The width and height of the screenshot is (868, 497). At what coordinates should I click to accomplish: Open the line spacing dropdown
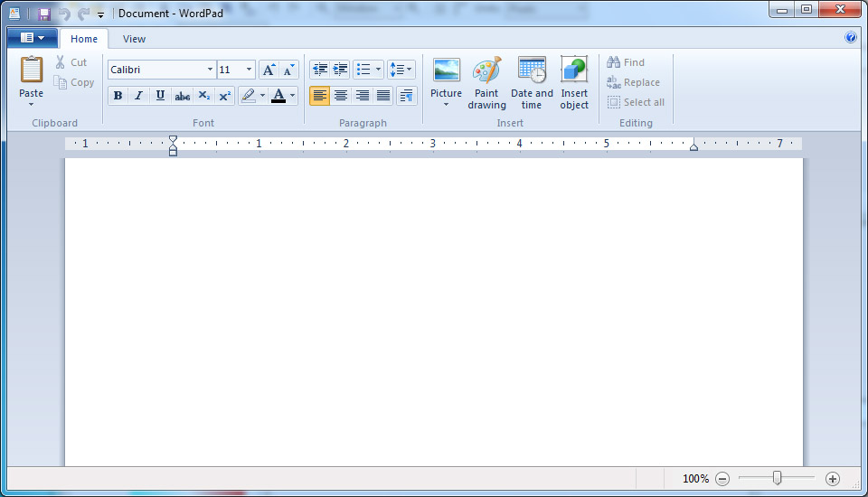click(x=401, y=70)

++++++++

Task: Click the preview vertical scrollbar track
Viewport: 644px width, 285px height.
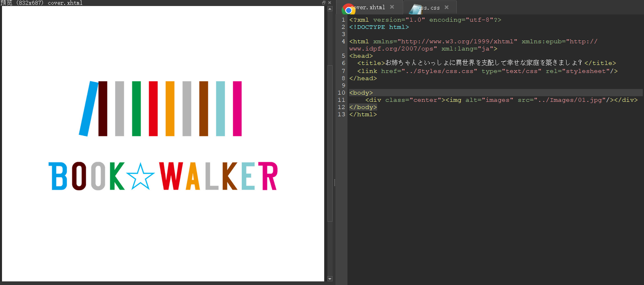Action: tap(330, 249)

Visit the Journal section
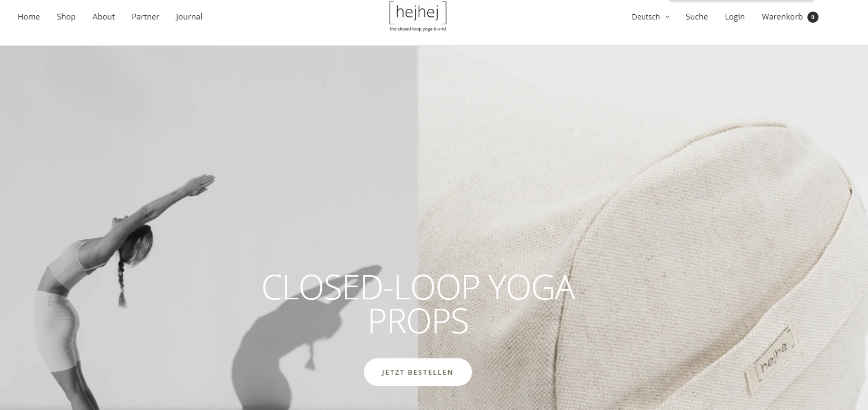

++++++++

YOUR OBJECTIVE:
The lines to reproduce run from the one above containing "Task: Click the" through the one containing "Visit the Journal section". Copy them exactly and leave out all pictures.

SOLUTION:
Task: Click the preview vertical scrollbar track
Viewport: 644px width, 285px height.
Action: tap(330, 249)

Visit the Journal section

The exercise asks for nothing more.